Stored data
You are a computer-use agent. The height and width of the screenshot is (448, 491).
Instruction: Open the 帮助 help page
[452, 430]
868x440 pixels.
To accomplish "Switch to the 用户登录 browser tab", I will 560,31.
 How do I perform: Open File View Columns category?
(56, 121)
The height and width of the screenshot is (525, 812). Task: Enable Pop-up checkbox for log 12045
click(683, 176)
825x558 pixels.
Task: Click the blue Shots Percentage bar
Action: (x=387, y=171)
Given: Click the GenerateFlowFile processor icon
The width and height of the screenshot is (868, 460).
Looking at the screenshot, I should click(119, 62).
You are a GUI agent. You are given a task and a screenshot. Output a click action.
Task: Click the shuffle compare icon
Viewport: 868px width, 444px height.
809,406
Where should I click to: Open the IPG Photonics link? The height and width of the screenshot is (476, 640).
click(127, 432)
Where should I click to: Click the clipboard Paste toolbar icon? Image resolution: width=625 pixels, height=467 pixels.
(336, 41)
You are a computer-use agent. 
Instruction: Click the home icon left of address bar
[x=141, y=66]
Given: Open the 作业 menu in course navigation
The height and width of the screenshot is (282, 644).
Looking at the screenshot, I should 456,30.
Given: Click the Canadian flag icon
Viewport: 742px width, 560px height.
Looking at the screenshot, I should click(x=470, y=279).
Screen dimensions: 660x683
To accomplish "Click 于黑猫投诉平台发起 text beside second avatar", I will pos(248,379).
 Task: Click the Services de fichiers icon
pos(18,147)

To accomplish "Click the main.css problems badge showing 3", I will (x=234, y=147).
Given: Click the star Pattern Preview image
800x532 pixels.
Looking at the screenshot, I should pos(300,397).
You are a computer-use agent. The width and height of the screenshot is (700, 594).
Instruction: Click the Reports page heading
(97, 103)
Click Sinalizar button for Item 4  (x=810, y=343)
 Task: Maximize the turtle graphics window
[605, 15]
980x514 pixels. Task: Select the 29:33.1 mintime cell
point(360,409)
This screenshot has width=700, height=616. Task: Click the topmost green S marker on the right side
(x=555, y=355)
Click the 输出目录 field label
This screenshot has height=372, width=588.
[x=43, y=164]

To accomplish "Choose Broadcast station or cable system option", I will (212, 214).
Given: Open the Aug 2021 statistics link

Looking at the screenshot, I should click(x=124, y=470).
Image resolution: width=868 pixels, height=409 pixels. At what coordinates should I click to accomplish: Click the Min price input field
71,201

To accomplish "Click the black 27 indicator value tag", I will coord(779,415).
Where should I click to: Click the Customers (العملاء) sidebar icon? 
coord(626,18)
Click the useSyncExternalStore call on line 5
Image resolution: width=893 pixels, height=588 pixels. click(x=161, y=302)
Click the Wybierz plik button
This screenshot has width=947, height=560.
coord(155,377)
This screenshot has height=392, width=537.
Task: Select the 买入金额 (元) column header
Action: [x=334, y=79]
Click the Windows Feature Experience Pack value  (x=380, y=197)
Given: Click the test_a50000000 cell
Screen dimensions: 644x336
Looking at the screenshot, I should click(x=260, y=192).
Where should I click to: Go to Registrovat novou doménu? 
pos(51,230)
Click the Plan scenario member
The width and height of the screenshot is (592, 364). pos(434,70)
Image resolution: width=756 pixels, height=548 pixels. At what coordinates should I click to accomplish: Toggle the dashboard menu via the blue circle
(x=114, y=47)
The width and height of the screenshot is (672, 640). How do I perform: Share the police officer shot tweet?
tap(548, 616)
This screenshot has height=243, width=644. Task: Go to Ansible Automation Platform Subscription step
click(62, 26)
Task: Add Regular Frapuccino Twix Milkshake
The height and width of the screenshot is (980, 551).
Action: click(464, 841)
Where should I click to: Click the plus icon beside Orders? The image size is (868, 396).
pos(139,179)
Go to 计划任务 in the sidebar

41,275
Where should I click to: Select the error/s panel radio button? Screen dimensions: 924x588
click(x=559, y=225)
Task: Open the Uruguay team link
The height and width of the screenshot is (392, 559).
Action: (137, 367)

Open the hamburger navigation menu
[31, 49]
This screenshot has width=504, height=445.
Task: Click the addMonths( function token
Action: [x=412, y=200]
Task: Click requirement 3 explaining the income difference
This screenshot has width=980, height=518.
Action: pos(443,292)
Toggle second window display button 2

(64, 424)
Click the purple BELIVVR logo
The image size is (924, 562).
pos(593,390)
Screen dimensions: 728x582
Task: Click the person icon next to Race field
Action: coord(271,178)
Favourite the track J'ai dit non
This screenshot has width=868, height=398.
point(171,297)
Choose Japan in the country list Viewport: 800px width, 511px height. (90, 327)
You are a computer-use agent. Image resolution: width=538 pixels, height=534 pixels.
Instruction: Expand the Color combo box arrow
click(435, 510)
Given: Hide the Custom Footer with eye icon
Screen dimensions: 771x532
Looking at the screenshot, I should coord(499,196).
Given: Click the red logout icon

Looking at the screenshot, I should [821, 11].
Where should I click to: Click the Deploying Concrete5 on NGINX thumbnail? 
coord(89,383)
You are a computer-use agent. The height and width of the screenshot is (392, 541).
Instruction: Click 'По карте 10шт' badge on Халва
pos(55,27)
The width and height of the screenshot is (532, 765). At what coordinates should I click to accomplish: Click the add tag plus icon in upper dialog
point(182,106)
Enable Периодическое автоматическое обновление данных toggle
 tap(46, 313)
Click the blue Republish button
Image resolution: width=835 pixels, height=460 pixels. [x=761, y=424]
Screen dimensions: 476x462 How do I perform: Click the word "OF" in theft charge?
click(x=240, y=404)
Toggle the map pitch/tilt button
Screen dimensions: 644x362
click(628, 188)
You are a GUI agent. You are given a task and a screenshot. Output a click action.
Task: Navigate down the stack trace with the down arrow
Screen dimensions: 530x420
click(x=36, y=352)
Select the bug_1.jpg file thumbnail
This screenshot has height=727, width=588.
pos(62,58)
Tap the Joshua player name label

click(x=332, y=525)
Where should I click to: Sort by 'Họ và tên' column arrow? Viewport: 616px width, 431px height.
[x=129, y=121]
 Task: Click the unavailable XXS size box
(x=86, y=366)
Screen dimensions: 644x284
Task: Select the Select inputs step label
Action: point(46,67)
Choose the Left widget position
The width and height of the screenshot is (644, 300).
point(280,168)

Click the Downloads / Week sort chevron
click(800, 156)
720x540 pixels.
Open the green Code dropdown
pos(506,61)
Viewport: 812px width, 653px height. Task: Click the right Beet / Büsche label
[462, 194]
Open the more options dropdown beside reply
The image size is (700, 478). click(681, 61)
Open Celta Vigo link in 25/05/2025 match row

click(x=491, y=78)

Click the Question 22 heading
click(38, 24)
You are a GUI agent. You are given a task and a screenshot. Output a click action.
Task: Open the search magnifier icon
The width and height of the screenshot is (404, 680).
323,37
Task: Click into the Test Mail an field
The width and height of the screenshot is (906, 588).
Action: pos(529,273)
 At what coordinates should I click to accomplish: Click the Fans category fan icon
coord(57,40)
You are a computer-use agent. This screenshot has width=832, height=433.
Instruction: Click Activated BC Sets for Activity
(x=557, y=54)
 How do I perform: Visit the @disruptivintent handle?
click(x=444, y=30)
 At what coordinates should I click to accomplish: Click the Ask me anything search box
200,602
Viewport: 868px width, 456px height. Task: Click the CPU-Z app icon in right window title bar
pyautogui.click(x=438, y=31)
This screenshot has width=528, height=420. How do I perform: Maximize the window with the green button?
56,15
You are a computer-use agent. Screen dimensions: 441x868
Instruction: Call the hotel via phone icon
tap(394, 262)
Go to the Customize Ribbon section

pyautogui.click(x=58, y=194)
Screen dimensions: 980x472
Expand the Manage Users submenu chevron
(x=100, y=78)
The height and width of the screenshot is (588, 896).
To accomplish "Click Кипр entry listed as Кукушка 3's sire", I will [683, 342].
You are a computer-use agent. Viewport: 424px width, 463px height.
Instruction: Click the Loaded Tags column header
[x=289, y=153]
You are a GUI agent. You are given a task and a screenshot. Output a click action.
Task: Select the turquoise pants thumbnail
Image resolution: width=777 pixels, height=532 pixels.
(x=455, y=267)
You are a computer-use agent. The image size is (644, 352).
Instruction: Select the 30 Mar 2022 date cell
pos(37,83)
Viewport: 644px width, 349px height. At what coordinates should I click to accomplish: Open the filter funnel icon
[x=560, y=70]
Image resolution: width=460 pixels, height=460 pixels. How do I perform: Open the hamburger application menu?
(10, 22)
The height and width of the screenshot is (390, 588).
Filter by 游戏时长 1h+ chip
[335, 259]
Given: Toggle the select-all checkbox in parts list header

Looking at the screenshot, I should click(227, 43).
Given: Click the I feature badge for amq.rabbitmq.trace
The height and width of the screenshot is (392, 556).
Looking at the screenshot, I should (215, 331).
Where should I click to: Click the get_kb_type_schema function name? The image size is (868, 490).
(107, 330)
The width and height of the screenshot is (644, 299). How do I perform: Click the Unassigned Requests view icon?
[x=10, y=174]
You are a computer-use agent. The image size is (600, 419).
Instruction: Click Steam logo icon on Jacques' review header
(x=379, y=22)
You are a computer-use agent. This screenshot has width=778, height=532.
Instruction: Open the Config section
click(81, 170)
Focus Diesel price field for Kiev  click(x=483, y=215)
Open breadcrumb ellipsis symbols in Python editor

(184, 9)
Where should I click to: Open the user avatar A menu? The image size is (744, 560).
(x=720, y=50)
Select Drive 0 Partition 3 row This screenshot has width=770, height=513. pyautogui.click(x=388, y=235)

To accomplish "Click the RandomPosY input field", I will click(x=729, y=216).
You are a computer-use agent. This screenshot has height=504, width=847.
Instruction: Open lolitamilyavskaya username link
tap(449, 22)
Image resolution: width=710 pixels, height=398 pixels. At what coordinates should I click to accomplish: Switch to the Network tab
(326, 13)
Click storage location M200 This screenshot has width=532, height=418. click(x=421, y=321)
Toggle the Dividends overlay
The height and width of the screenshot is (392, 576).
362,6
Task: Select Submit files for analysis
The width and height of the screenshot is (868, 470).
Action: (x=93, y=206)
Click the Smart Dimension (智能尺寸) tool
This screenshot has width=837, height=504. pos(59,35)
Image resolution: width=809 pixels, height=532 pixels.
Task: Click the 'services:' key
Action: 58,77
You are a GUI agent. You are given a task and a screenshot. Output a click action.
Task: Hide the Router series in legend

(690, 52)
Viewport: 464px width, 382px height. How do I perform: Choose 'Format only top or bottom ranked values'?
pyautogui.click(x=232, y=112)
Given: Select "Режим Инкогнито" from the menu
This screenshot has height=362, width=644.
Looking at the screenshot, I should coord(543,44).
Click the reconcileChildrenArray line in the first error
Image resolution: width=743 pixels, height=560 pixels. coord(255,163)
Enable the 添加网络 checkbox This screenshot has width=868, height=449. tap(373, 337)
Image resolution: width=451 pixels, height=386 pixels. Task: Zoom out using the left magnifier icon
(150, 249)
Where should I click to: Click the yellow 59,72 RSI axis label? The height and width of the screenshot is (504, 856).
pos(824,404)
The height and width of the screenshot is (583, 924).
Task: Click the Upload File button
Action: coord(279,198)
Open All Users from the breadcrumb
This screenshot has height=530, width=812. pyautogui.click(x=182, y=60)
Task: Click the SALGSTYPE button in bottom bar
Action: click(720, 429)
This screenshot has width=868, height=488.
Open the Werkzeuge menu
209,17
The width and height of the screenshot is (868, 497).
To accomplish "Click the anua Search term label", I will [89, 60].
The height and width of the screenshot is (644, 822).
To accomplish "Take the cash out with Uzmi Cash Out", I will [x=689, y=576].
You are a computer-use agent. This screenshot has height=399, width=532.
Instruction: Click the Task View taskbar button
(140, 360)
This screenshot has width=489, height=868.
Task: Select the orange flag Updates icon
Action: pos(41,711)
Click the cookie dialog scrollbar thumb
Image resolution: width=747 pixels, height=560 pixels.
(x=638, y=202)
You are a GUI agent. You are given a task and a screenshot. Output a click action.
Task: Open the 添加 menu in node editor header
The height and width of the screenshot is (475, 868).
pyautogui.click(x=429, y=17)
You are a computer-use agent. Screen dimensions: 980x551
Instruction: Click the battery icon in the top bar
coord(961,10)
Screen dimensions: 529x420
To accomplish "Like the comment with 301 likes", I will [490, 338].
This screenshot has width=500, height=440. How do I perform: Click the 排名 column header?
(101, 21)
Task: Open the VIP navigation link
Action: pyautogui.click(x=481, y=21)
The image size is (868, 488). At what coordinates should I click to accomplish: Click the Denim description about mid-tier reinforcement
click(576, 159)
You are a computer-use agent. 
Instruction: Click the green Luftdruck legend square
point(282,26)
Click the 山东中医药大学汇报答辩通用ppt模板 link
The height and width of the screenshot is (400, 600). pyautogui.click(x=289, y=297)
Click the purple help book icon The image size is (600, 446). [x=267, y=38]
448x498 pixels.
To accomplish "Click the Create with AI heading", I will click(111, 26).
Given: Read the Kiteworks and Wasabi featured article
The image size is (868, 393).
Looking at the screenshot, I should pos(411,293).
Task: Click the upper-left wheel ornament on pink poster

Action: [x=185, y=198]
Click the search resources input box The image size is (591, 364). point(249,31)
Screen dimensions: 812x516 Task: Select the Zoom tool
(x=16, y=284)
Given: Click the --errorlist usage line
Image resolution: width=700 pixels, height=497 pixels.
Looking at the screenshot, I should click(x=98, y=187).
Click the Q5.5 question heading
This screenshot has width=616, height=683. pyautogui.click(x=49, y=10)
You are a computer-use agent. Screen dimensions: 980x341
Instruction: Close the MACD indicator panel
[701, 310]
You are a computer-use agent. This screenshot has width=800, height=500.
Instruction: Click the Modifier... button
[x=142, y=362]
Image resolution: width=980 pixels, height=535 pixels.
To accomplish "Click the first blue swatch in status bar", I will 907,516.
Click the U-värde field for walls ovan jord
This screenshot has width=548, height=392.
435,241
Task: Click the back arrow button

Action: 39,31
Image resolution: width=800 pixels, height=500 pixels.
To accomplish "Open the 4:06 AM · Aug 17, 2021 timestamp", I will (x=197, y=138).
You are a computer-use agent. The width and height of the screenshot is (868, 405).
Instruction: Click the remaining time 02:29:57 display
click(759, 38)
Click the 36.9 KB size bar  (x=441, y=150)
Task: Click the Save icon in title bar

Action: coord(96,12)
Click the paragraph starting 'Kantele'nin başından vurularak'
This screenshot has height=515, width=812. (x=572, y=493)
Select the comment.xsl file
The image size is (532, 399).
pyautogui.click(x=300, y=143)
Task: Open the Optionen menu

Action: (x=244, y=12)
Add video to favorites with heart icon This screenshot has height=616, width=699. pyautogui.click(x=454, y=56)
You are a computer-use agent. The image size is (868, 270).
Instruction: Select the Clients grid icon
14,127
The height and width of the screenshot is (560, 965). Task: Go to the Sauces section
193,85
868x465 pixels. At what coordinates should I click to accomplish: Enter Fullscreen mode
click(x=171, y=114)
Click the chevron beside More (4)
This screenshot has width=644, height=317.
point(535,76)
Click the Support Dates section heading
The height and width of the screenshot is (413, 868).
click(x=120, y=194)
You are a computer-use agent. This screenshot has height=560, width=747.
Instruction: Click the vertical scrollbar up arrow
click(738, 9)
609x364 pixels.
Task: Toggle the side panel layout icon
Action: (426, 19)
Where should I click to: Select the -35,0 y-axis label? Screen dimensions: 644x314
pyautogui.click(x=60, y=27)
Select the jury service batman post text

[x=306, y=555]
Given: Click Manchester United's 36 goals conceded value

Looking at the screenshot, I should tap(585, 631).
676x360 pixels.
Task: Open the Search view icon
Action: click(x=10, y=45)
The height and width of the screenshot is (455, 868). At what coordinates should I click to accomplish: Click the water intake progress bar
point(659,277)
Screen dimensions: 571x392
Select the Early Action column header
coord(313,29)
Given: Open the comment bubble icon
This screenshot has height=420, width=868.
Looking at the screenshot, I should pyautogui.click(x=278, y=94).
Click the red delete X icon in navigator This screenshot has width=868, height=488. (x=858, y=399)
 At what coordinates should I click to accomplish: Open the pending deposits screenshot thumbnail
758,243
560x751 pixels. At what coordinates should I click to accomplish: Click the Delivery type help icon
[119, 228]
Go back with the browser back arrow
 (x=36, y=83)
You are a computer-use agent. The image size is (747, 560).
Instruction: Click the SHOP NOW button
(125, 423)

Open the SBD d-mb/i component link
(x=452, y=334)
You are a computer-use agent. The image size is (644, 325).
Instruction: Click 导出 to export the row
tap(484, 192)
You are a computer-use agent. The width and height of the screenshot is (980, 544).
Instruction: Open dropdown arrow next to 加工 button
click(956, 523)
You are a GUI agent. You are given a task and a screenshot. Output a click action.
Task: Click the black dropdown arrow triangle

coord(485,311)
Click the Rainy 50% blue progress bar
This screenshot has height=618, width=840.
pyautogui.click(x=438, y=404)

(Required action) Keeping every character as it is, restate the lines above that run from the line with "Task: Click the Services de fichiers icon" through the line with "Given: Click the test_a50000000 cell", both included, and nothing else.

(Answer for the task)
 Task: Click the Services de fichiers icon
pos(18,147)

To accomplish "Click the main.css problems badge showing 3", I will (x=234, y=147).
Given: Click the star Pattern Preview image
800x532 pixels.
Looking at the screenshot, I should pos(300,397).
You are a computer-use agent. The width and height of the screenshot is (700, 594).
Instruction: Click the Reports page heading
(97, 103)
Click Sinalizar button for Item 4  (x=810, y=343)
 Task: Maximize the turtle graphics window
[605, 15]
980x514 pixels. Task: Select the 29:33.1 mintime cell
point(360,409)
This screenshot has width=700, height=616. Task: Click the topmost green S marker on the right side
(x=555, y=355)
Click the 输出目录 field label
This screenshot has height=372, width=588.
[x=43, y=164]

To accomplish "Choose Broadcast station or cable system option", I will (212, 214).
Given: Open the Aug 2021 statistics link

Looking at the screenshot, I should click(x=124, y=470).
Image resolution: width=868 pixels, height=409 pixels. At what coordinates should I click to accomplish: Click the Min price input field
71,201

To accomplish "Click the black 27 indicator value tag", I will coord(779,415).
Where should I click to: Click the Customers (العملاء) sidebar icon? 
coord(626,18)
Click the useSyncExternalStore call on line 5
Image resolution: width=893 pixels, height=588 pixels. click(x=161, y=302)
Click the Wybierz plik button
This screenshot has width=947, height=560.
coord(155,377)
This screenshot has height=392, width=537.
Task: Select the 买入金额 (元) column header
Action: [x=334, y=79]
Click the Windows Feature Experience Pack value  (x=380, y=197)
Given: Click the test_a50000000 cell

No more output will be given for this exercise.